## Supplied information

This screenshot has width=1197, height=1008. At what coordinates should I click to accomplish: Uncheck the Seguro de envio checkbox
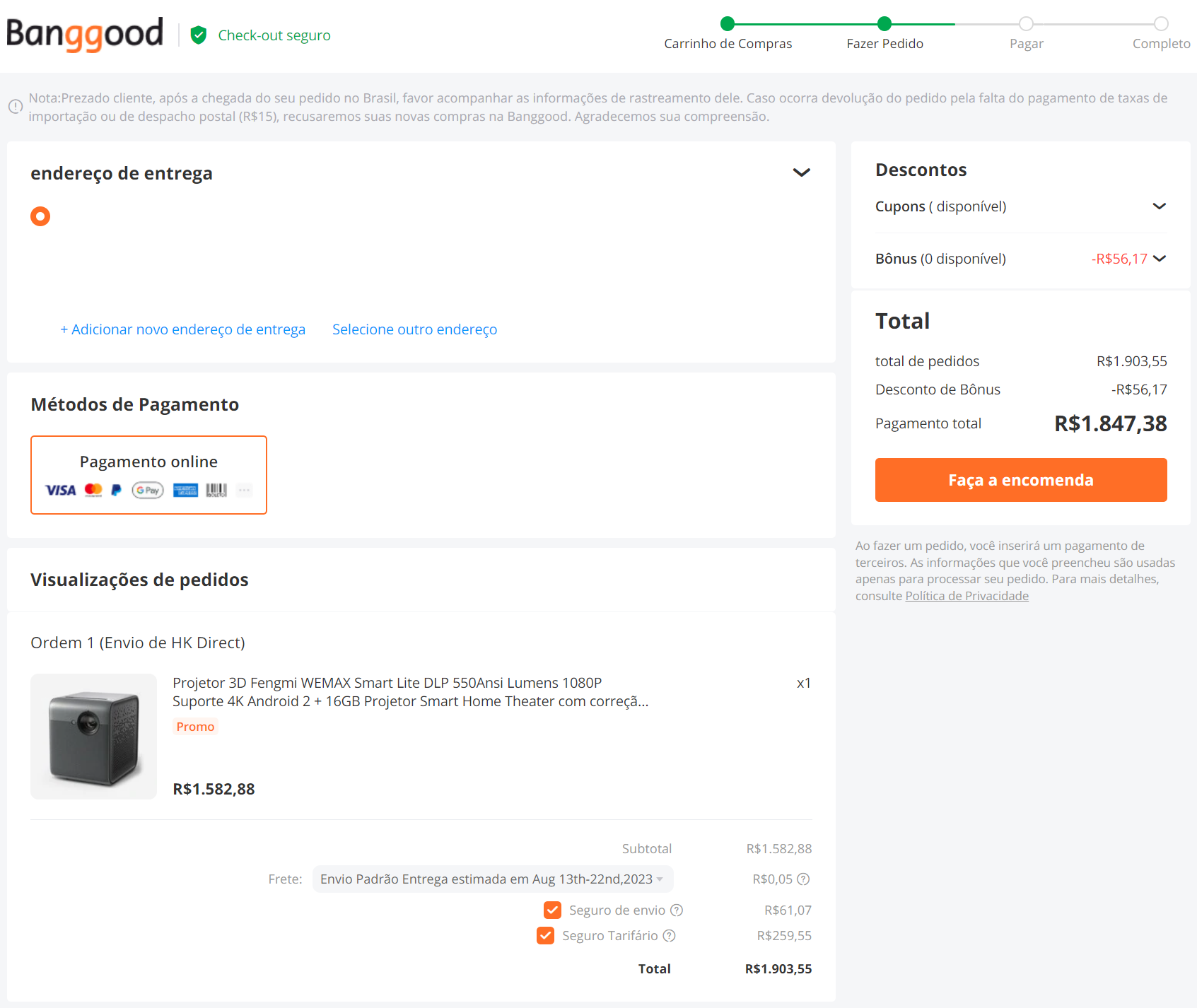552,910
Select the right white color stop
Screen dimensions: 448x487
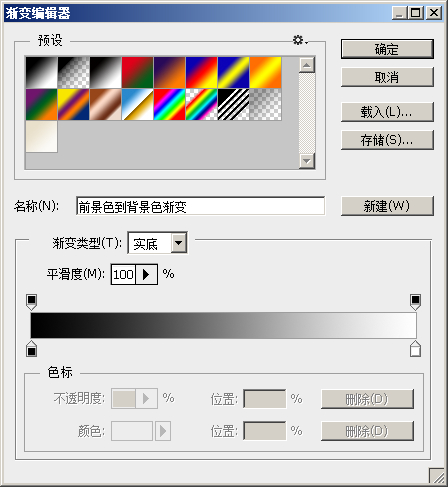[415, 349]
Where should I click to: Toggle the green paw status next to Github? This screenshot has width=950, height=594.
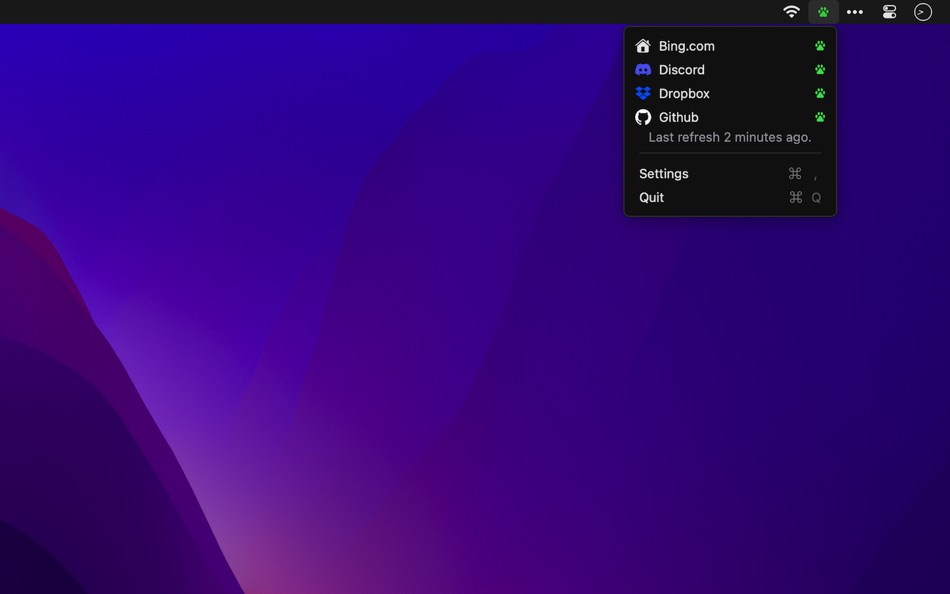(x=820, y=117)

## Assignment
The whole listing should be retyped word for word; none of its pictures belong in the copy.

## Answer space
This screenshot has width=1197, height=1008. At what coordinates should I click to accomplish: Uncheck the Seguro de envio checkbox
552,910
Select the right white color stop
Screen dimensions: 448x487
[415, 349]
Where should I click to: Toggle the green paw status next to Github? This screenshot has width=950, height=594.
(x=820, y=117)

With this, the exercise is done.